Note that with this scrupulous IOOI planning (Figure 3) already in 2019/20 (the first year of Wellbeing budget and also first pandemic year), New Zealand was well on the way to achieving the targeted impacts: AHC50 – 18.4% (4.4 percentage points (ppt) reduction), BHC – 13.8% (2.7 ppt reduction) and material hardship – 11.3% (2 ppt reduction).
In contrast to this, unfortunately, Malaysia budget is mostly the epitome of the “traditional budget process”.
For example, Covid-19 led to a large number of orphans. Children are the nation’s future, and how we handle this problem now will undoubtedly have an intergenerational impact on all of us. But, unfortunately, the only thing that our budget states: “Government will provide RM25 million to Yayasan Keluarga Malaysia to lead efforts in protecting the welfare, education and future of these orphans” (p 8. Budget Speech 2022, Keluarga Malaysia, Makmur Sejahtera) and full stop there.
Notably, just a few paras below on the same page in the same document we read: “The Government would like to urge all parties, including NGOs, local communities, local leaders and even the corporate sector to play a role in ensuring the welfare of these children continue to be safeguarded“.
Isn’t it too often in this country it seems to be somebody else’s job and not that of policymakers to make an impact?
Doesn’t it sound familiar—pump money in, no specifics, no targeted outcomes and impacts, just full stop there? But have not we seen this already, Malaysians, how humongous funds can be created and budgeted that claim to help orphans or other causes with no clear and transparent expected outcomes and impacts? And then these funds get misappropriated.
Budgeting for “flood preparedness” is another sad example in Malaysia budget 2022: “In facing the upcoming flood season during the North East monsoon, the preparedness of the National Disaster Management Agency will be critical. For 2022, RM100 million will be provided to, amongst others, reduce the burden of flood via the distribution of food kits.” (p 32).
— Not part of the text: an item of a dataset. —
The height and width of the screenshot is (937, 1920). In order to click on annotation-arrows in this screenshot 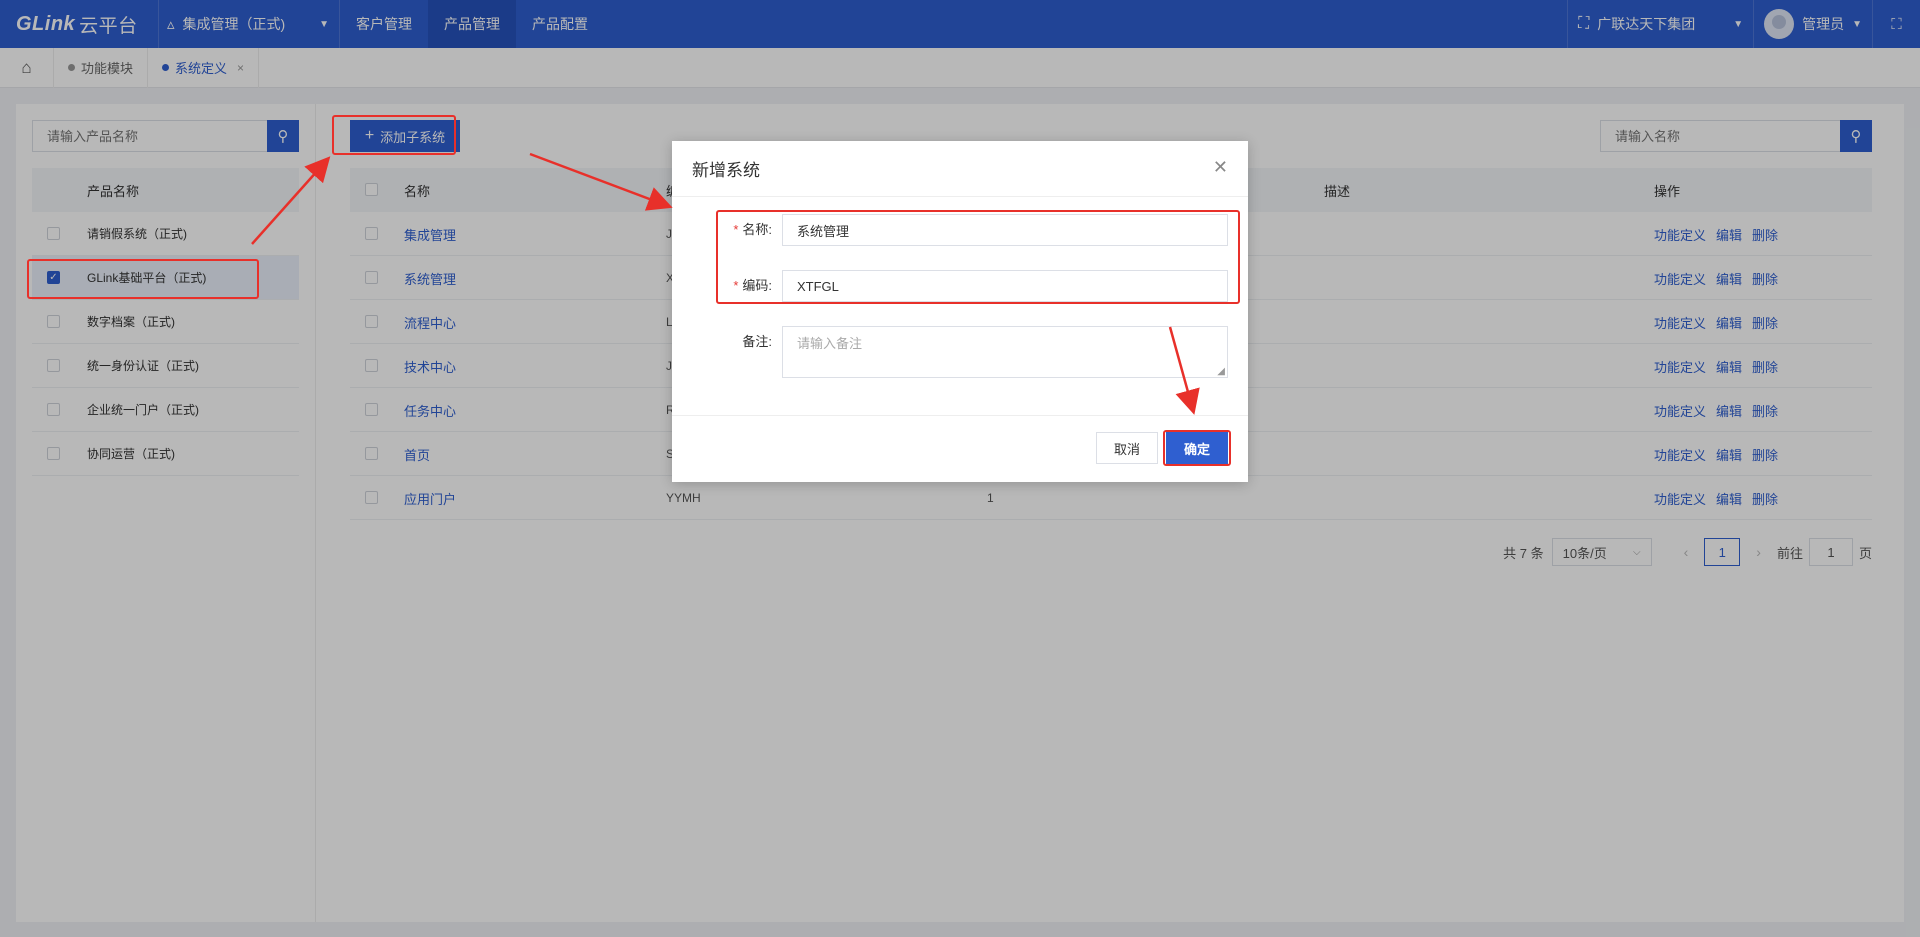, I will do `click(726, 284)`.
Where are the specifics that can make an impact? Budgeting for handouts is not “flood preparedness”. Where is the solid plan to eliminate the problem for generations to come?
Given the dire state of our nation, we need a solid framework to keep our public servants doing their job and hold them responsible for it. We must imbed the IOOI approach into our budget and cascade it down the reporting line through all the agencies and ministries. Clearly Malaysia and Malaysians deserve better than BS22 (aptly abbreviated pdf file name for Malaysia Budget Speech 2022).
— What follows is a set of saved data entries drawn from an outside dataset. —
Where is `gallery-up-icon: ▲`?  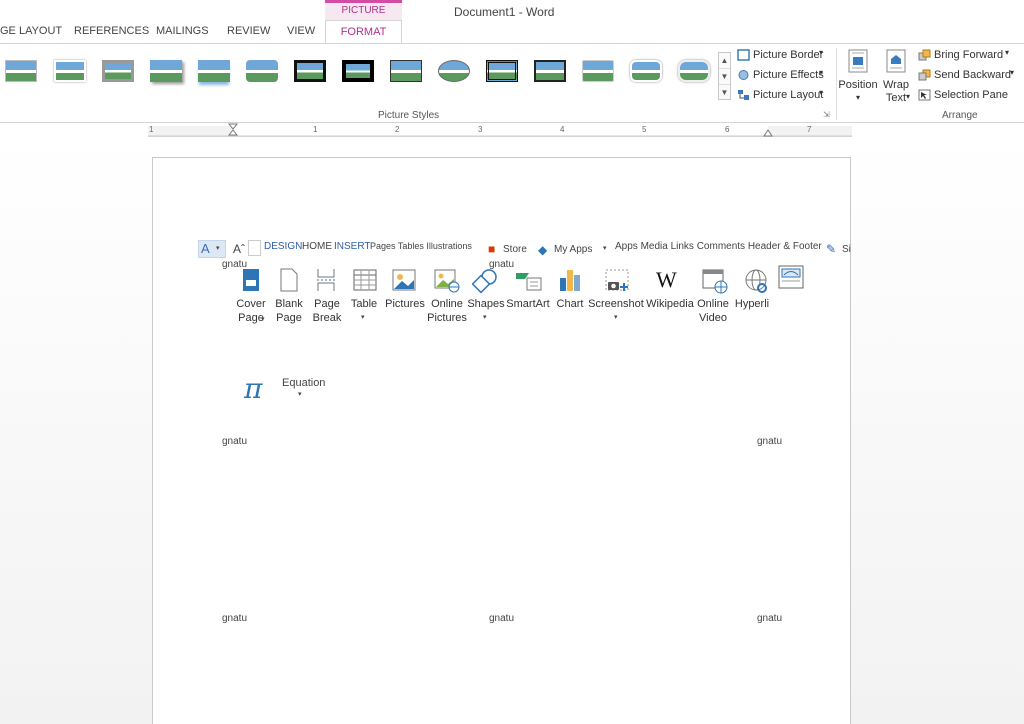
gallery-up-icon: ▲ is located at coordinates (724, 61).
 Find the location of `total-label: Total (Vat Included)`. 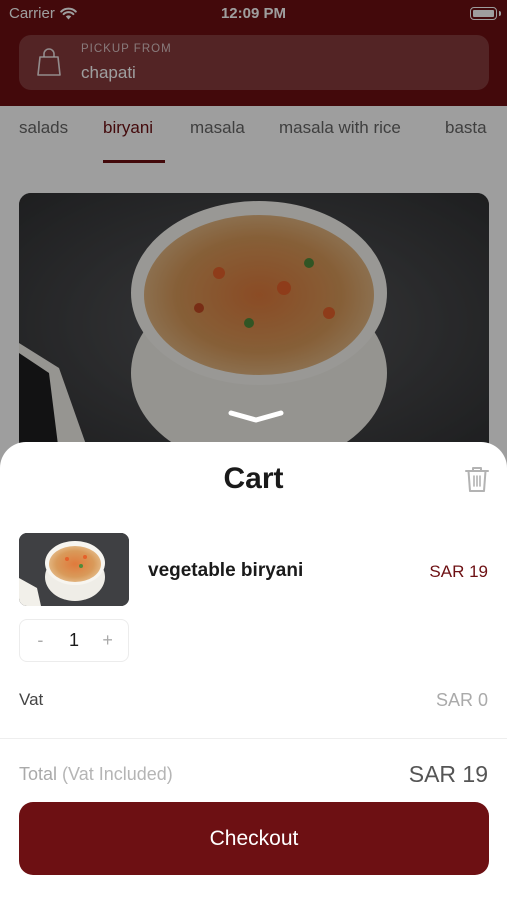

total-label: Total (Vat Included) is located at coordinates (96, 774).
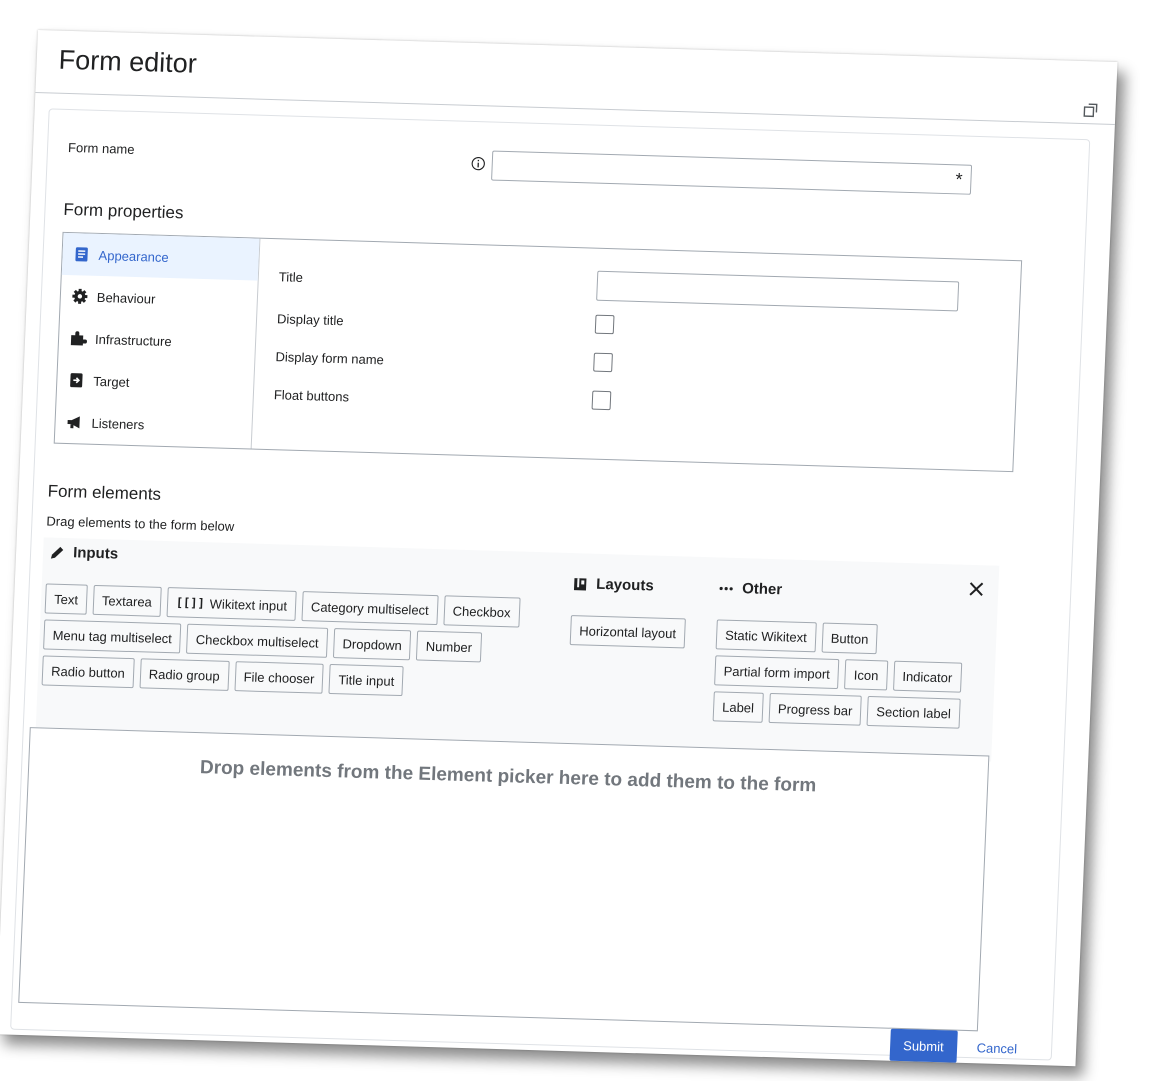 This screenshot has width=1160, height=1081. Describe the element at coordinates (78, 338) in the screenshot. I see `puzzle-icon` at that location.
If Malaysia Budget document claims to be based on Malaysian 12 Plan then it has to show this clear linkage which is only possible through IOOI framework.
The absence of such a basic and essential approach to date explains why we are so poor at implementing and maintaining national policies and plans and are always short of our targets.At EMIR Research, we would like to emphasise again how crucial implementing the IOOI approach is to our nation’s very survival at the current junction. Only leaders who are genuinely interested in rebuilding Malaysia from ruins would prioritise and champion IOOI implementation at various echelons of public service. In contrast, those interested in preserving leakages, loopholes and mediocracy in decision-making would ignore, postpone, or outright oppose it. We, the rakyat, have the right to demand this!
Rais Hussin and Margarita Peredaryenko are part of the research team of EMIR Research, an independent think tank focused on strategic policy recommendations based on rigorous research.